Stoltenberg affirmed today that Ukraine “can win the war” and added that he was “confident” that the process of accession of Finland and Sweden to the alliance would be expeditious.the same day that these two countries gave their approval to join it.
“Ukraine can win” the war against Russia, Stoltenberg told the foreign ministers of the 30 countries that make up the military alliance led by the United States, gathered in an extraordinary way in Berlin.
In a videoconference message while recovering from the coronavirus, Stoltenberg assured that “Russia is not achieving its strategic objectives” in Ukraine and that its offensive in the eastern Ukrainian region known as Donbass “stalled.”
The meeting in the German capital was intended to discuss the progress of the Russian invasion of Ukraine that began last February and, above all, the very possible accession to NATO of Finland and Sweden.
“I am confident that we will be able to find common ground, a consensus on how to move forward on accession issues,” Stoltenberg told reporters at a NATO meeting in Berlin.
“I am sure we will reach consensus,” US Secretary of State Antony Blinken said, referring to Turkey. In the event of a formal request, the United States would “strongly” support the accession of these two countries.
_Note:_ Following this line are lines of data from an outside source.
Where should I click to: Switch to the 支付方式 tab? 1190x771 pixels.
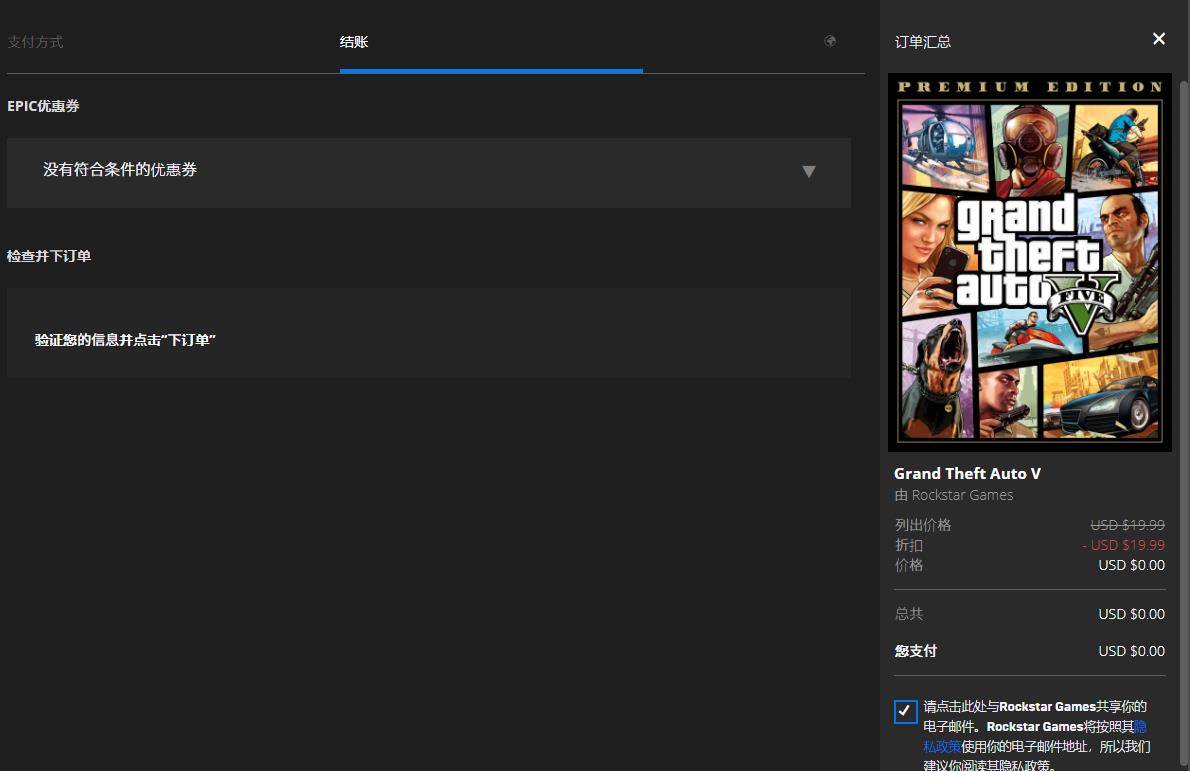tap(35, 42)
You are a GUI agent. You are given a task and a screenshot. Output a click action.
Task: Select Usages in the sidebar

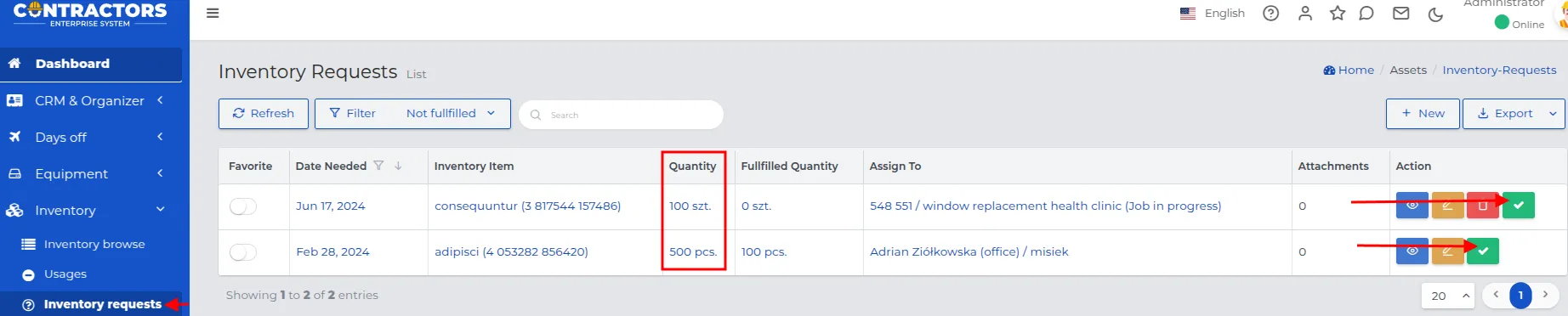coord(65,274)
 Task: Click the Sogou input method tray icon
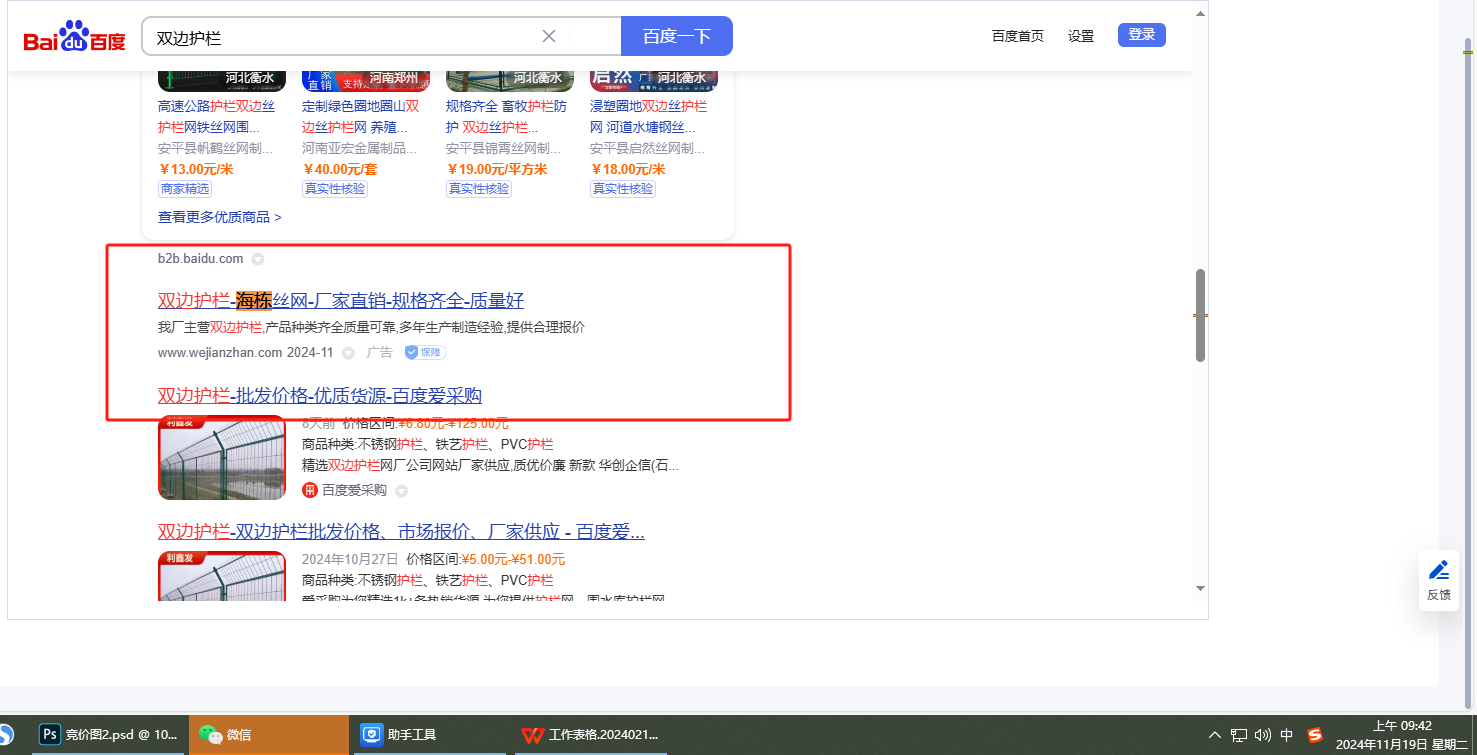(x=1315, y=735)
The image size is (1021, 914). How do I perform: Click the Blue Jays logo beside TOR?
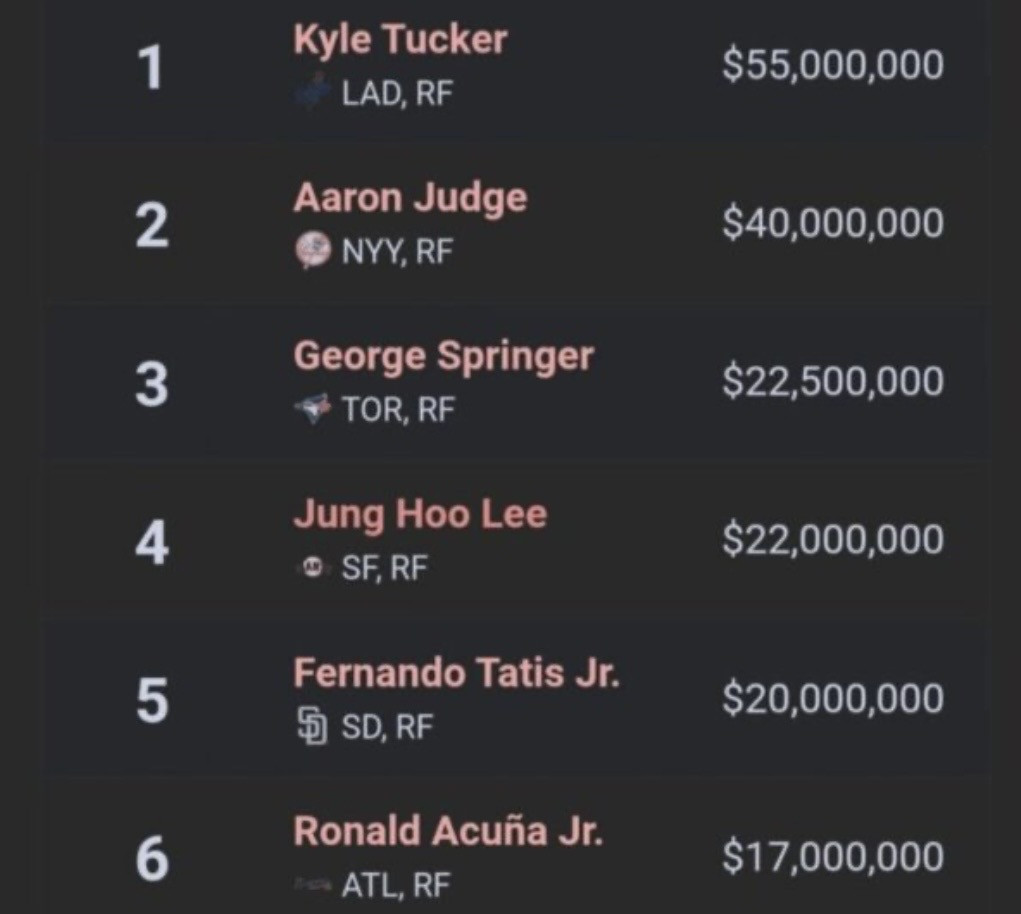313,409
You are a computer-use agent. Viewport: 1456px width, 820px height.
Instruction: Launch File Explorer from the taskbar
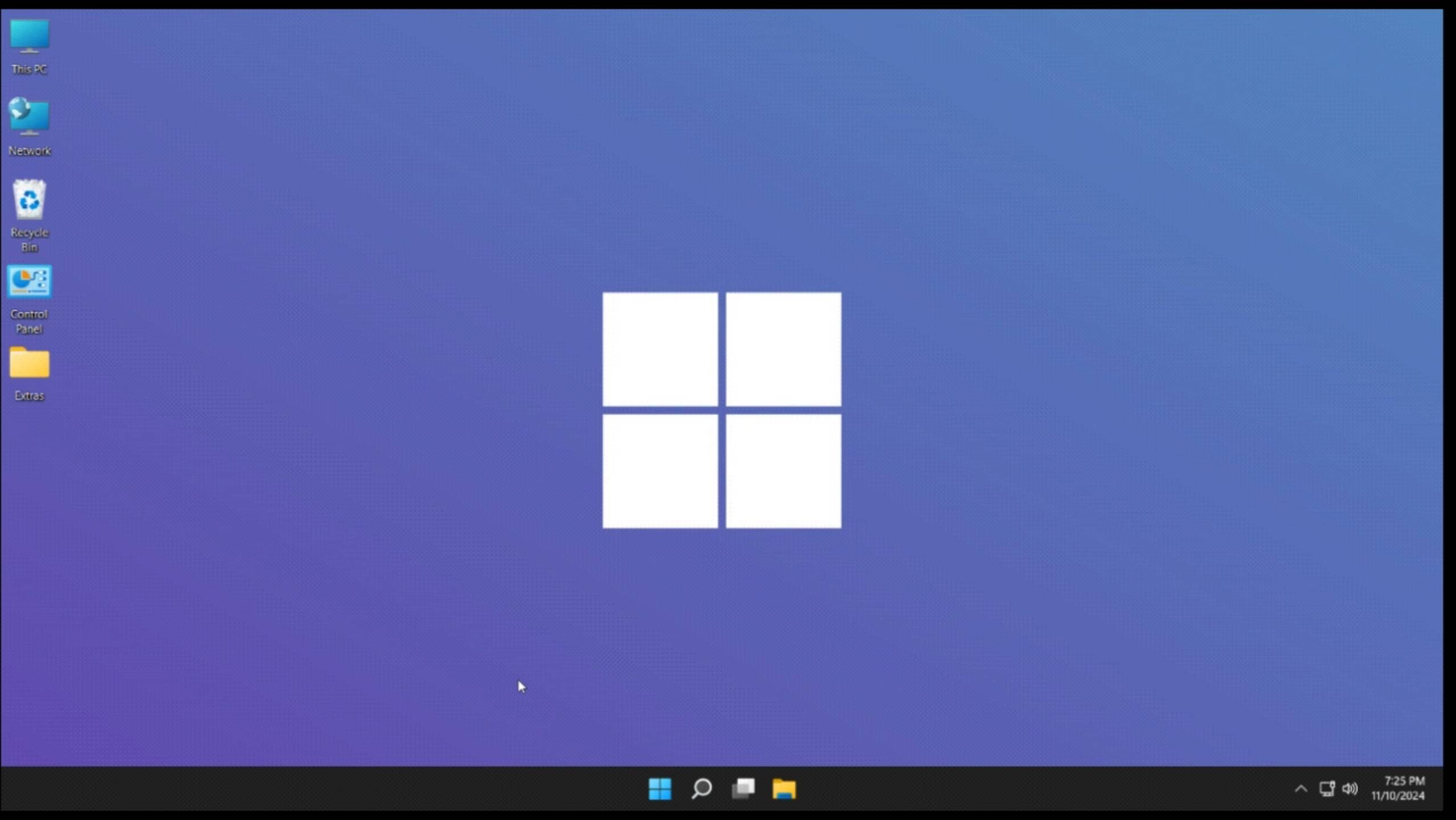(x=784, y=789)
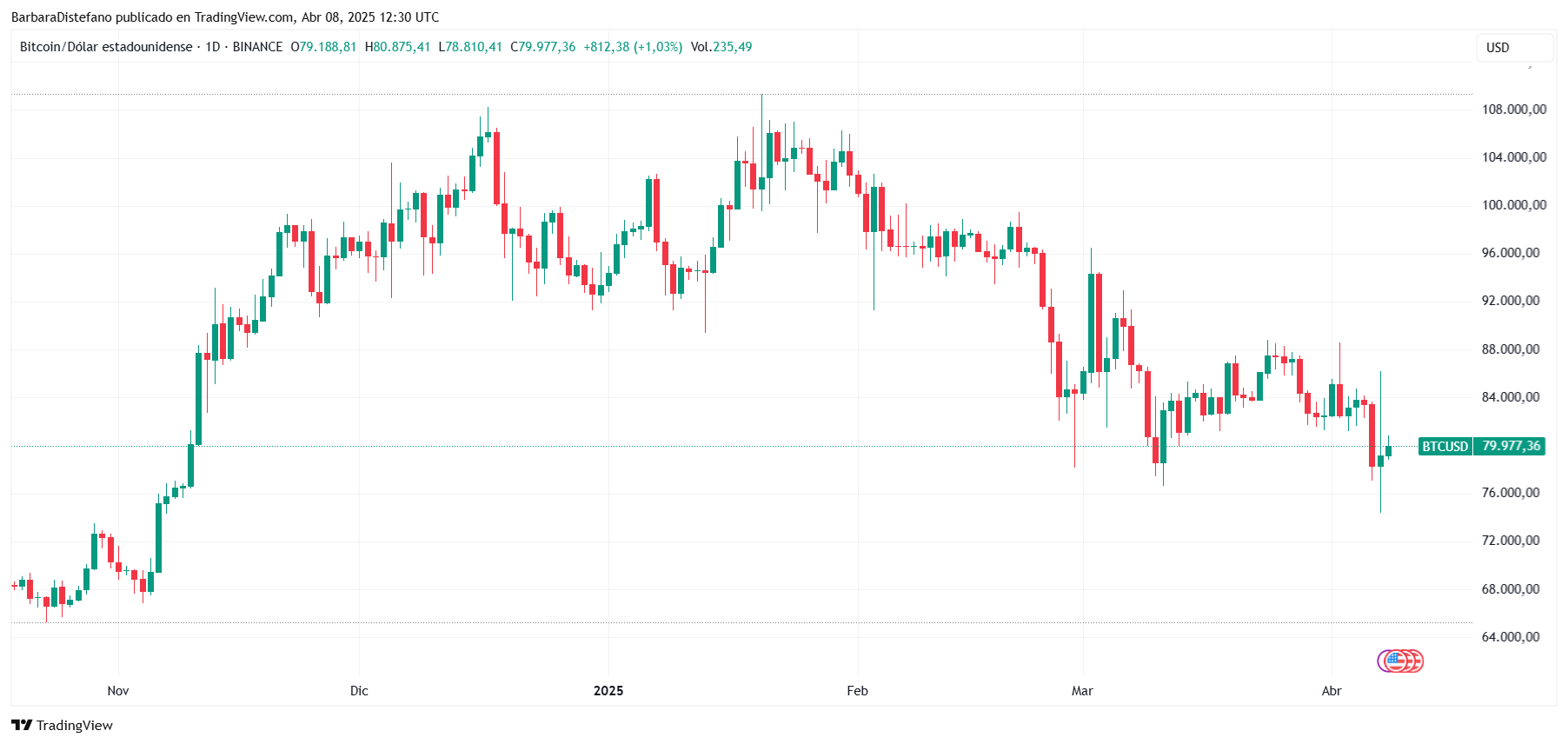The image size is (1568, 744).
Task: Click the 79.977,36 current price label
Action: pyautogui.click(x=1511, y=446)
Turn in international politics
Having broken their political neutrality in the 1990s at the end of the Cold War by becoming members of the European Union, Sweden and Finland are moving closer to the Western bloc following a shift in public opinion following the war in Ukraine.
Finland, with 1,300 km of border with Russia, was the first to take the initiative and Sweden is following suit, fearful of finding itself the only country on the shores of the Baltic Sea (with the exception of Russia) outside the alliance led by the United States.
On Saturday, the Finnish head of state called his Russian counterpart, Vladimir Putin, to inform him of the decision.
Putin responded that joining NATO “would be a mistake, as there is no threat to the security” of Finland, the Kremlin said.
Former Finnish Prime Minister Alexander Stubb told the BBC on Sunday that Putin was “the reason we joined” NATO. “We could easily call it Vladimir Putin’s enlargement of NATO,” he said.
According to the latest polls, more than 75% of Finns want to join the military alliance, triple the number before the war in Ukraine.
In Sweden, support also rose but to around 50% against 20% of people against.
The NATO accession process takes several months and requires the unanimous support of the 30 members of the transatlantic alliance.